Goal of the exercise: In the records below, the part to copy starts at the line containing "Instruction: Click the" and goes to the last line; output it exactly, without pictures.
--- START ---
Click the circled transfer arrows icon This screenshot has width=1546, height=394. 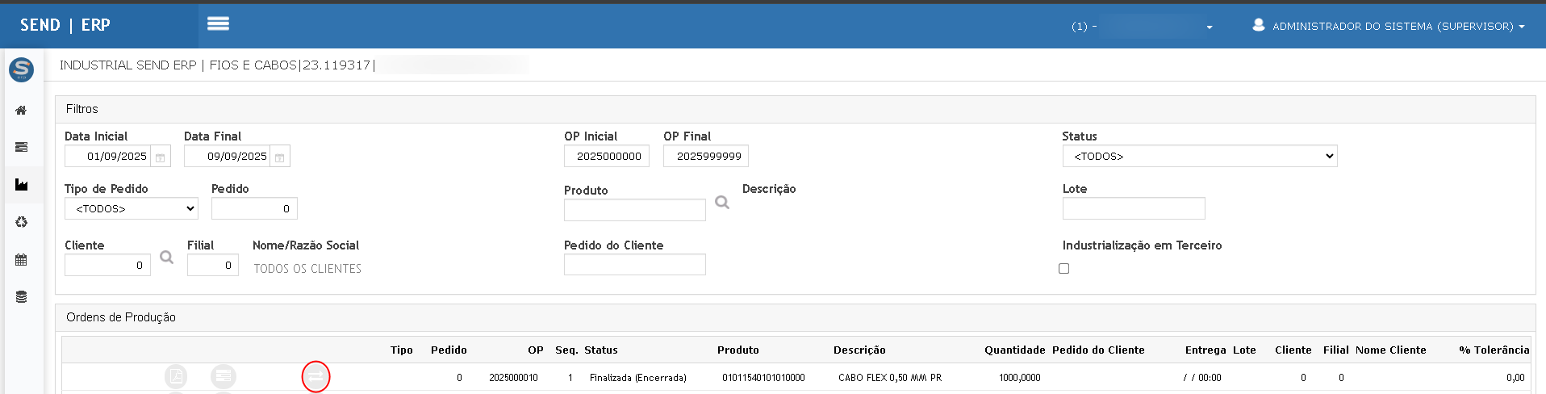coord(315,376)
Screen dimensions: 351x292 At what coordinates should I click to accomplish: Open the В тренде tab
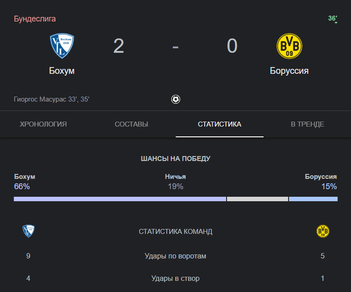[307, 124]
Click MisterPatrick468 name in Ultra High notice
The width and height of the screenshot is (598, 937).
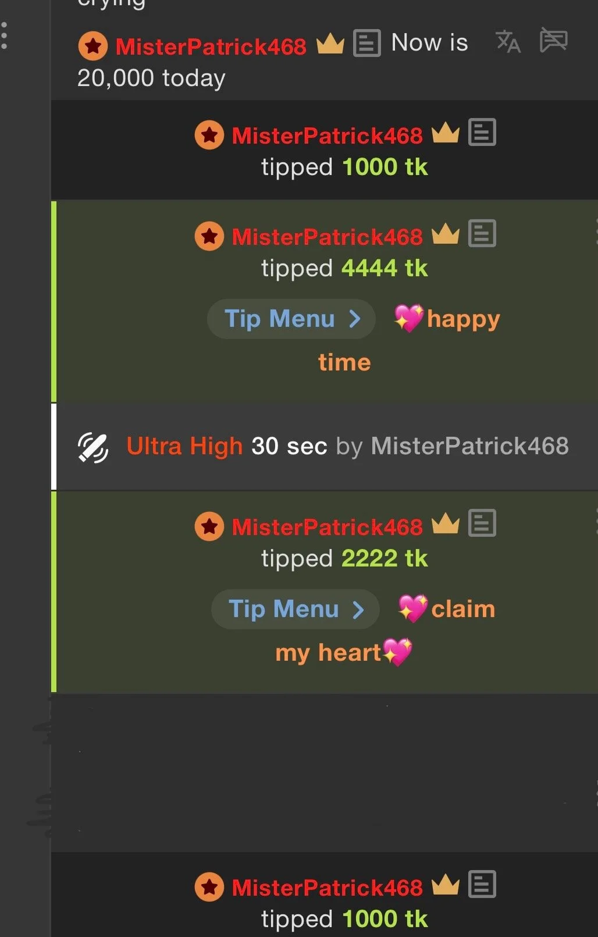(x=470, y=446)
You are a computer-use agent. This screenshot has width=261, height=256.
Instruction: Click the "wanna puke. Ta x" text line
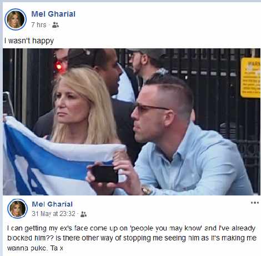[x=35, y=248]
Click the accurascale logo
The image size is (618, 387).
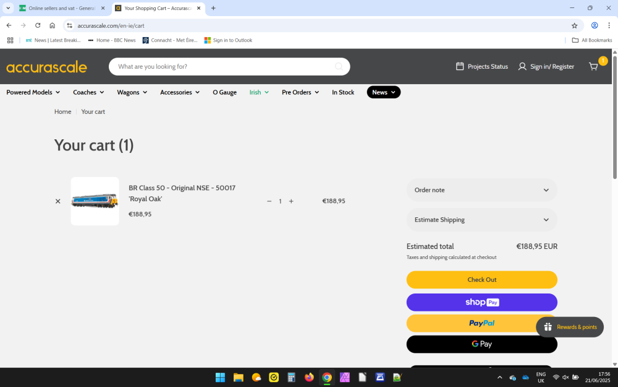click(x=46, y=67)
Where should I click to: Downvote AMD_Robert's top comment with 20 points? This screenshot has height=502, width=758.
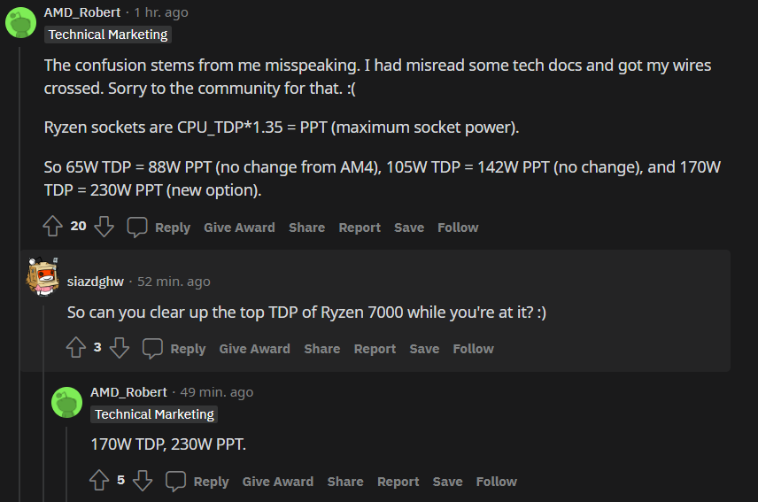click(x=104, y=227)
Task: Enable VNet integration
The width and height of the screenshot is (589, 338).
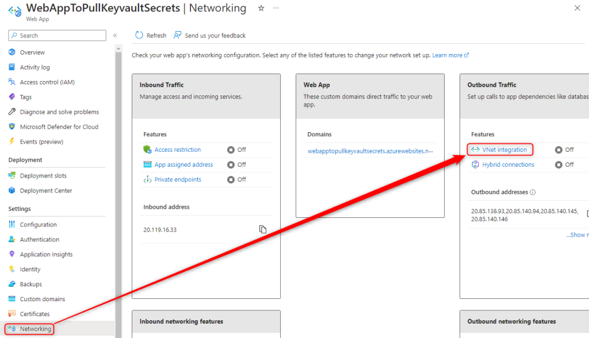Action: (x=503, y=149)
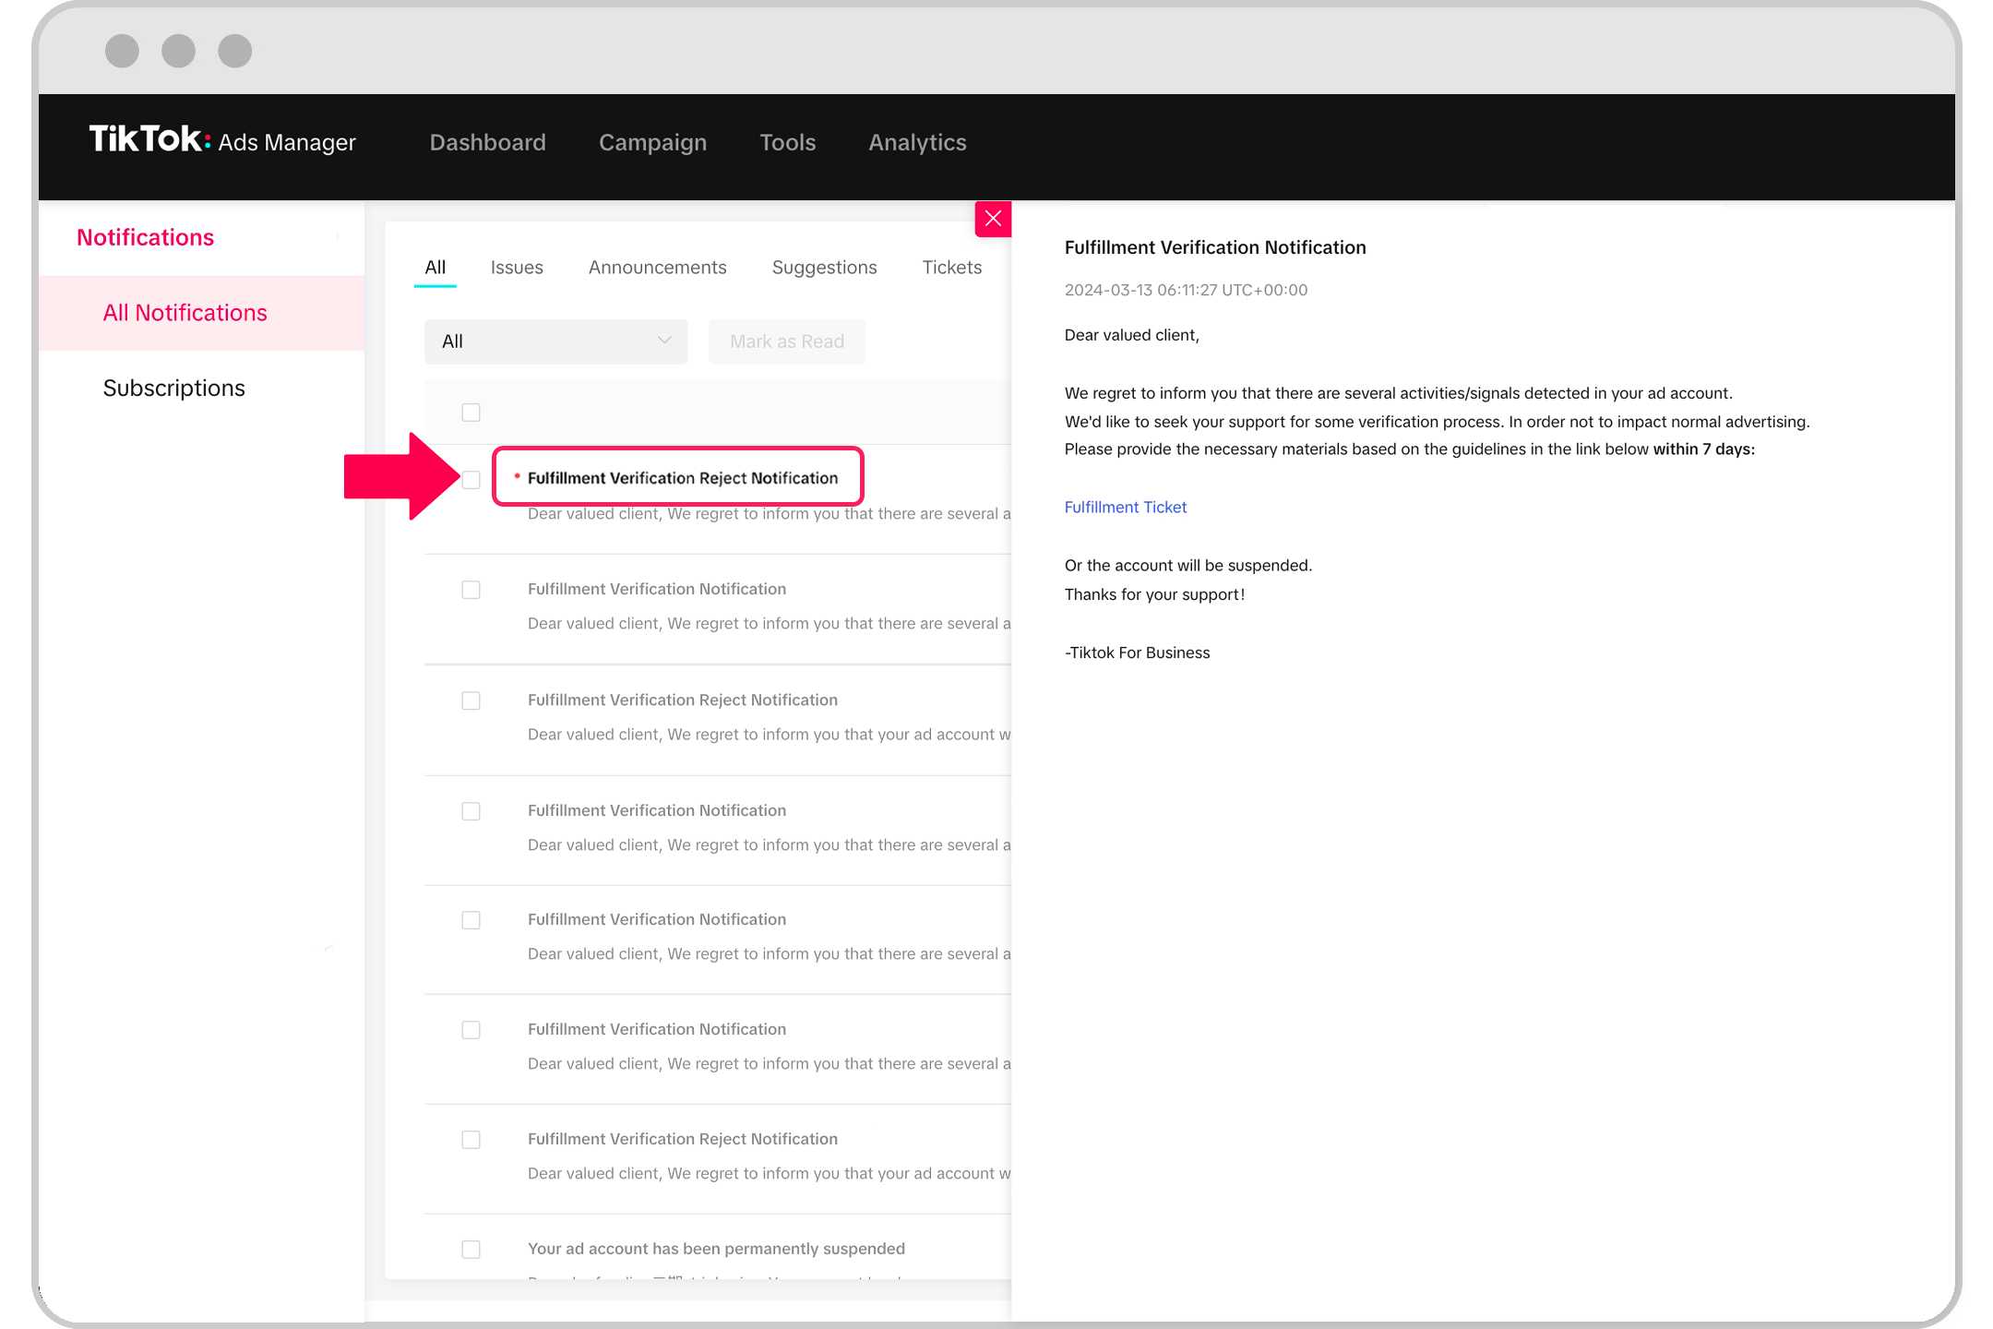Screen dimensions: 1993x1329
Task: Enable the Fulfillment Verification Reject checkbox
Action: click(471, 478)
--- END ---
Result of the exercise:
Instruction: Click the "wanna puke. Ta x" text line
[x=35, y=248]
Click the accurascale logo
The image size is (618, 387).
click(x=46, y=67)
Where should I click to: Downvote AMD_Robert's top comment with 20 points? This screenshot has height=502, width=758.
click(x=104, y=227)
Task: Enable VNet integration
The width and height of the screenshot is (589, 338).
Action: (x=503, y=149)
Screen dimensions: 1993x1329
Task: Enable the Fulfillment Verification Reject checkbox
Action: click(471, 478)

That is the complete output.